How to use the ampersand (&) symbol in SQL statements as a literal value | DevNotes

I believe I'm storing the ampersand properly... if I read database html / php it works fine.. its the passing of the variable that contains the ampersand in it back to my AIR app that breaks.

edit your db and remove that ampersand and validate data to prevent anything other than numbers and alpha characters. ie, read that link.

Yes if I remove the ampersand in the database all is good.  Problem is this is a field that the user stores whatever text they want in. They could put "Peanut Butter & Jelly"   ...  I don't want to prevent users from the use of the & symbol.  

The link I gave uses fish & chips as the test case. I imagine it would work for peanut butter & jelly too.

I don't understand whats happening at that link tho?  I don't see any examples of the code.

if you want to allow special characters in certain locations, escape them so they're safely encoded.

Here is the important bit:

SQL> set escape on;

SQL> select 'I like fish \& chips' as x from dual;

By setting escape on you can then use \& instead of &. If your parentid might have an ampersand in it, you could do:

parentid = parentid.split("&").join("\&");

Am I doing this in my php file though or in actionscript ?

In my php after I select the elements of the database I set up for as3 like

$child1RewardName8Status = $data['child1RewardName8'];

and then in the print looks like this

&child1Reward8Status=$child1Reward8Status

I think I'm looking in the wrong place.... when I am using html / php everything is perfectly fine and writing and being read properly.

Could it just be when the data is being brought back in to the app via this ?

print("parentIDResult=$parentID

&parent2IDResult=$parent2ID

I'm separating in the print with & symbols...   so when $parentID contains an ampersand in it ...  could this be the problem ?
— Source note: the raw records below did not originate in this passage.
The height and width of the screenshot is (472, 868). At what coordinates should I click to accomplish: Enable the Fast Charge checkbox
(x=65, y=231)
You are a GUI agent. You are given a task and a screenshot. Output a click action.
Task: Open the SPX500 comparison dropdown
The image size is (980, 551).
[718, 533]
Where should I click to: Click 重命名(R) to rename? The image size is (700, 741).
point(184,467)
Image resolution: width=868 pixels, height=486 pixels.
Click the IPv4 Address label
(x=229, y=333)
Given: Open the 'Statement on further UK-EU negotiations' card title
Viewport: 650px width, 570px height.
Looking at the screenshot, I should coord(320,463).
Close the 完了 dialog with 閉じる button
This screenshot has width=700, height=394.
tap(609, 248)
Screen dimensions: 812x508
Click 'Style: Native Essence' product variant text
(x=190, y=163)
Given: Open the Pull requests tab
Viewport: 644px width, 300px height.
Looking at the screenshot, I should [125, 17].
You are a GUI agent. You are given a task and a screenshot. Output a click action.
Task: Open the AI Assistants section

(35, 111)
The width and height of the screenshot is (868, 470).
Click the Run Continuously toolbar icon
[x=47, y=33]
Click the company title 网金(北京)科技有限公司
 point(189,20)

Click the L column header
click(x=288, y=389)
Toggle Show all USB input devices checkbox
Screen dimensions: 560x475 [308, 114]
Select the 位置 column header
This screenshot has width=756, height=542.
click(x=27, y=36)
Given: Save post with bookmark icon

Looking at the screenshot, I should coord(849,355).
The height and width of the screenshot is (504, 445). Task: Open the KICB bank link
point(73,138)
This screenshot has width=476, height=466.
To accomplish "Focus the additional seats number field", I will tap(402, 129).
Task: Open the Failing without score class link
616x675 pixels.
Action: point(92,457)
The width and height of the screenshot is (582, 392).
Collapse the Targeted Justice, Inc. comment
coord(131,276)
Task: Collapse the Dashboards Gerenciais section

SO this is 100% not a problem with my SQL, Database, etc .. this is a problem with pulling a php variable back in to Animate CC.

If I build a new project and have a php file passing variable like this '

print("parentIDResult=peanut butter & jelly");  It has the same problem .. it cannot do this.

So now ... how on earth can I get this to allow an ampersand  ?   

Things get even stranger...

When I switch from URLLoaderDataFormat.VARIABLES to URLLoaderDataFormat.TEXT;   and I trace event.target.data it traces out everything perfectly fine... including the ampersand.   

However trying to trace the specific value fails  eg. trace("parentIDResult = " + event.target.data.parentIDResult);    

parentIDResult in the database = "this & that"   for example.   So how is it that it traces fine in the event.target.data but cannot be read via event.target.data.parentIDResult     ?

again, i repeat: read about data entry validation.  you have no idea what kind of problems you're headed for if you allow sql injection.

do not allow ampersands or any other symbols especially quotes (') and double quotes (") unless they are expected and validated.

I am using mysql_real_escape_string() on all entries to the database.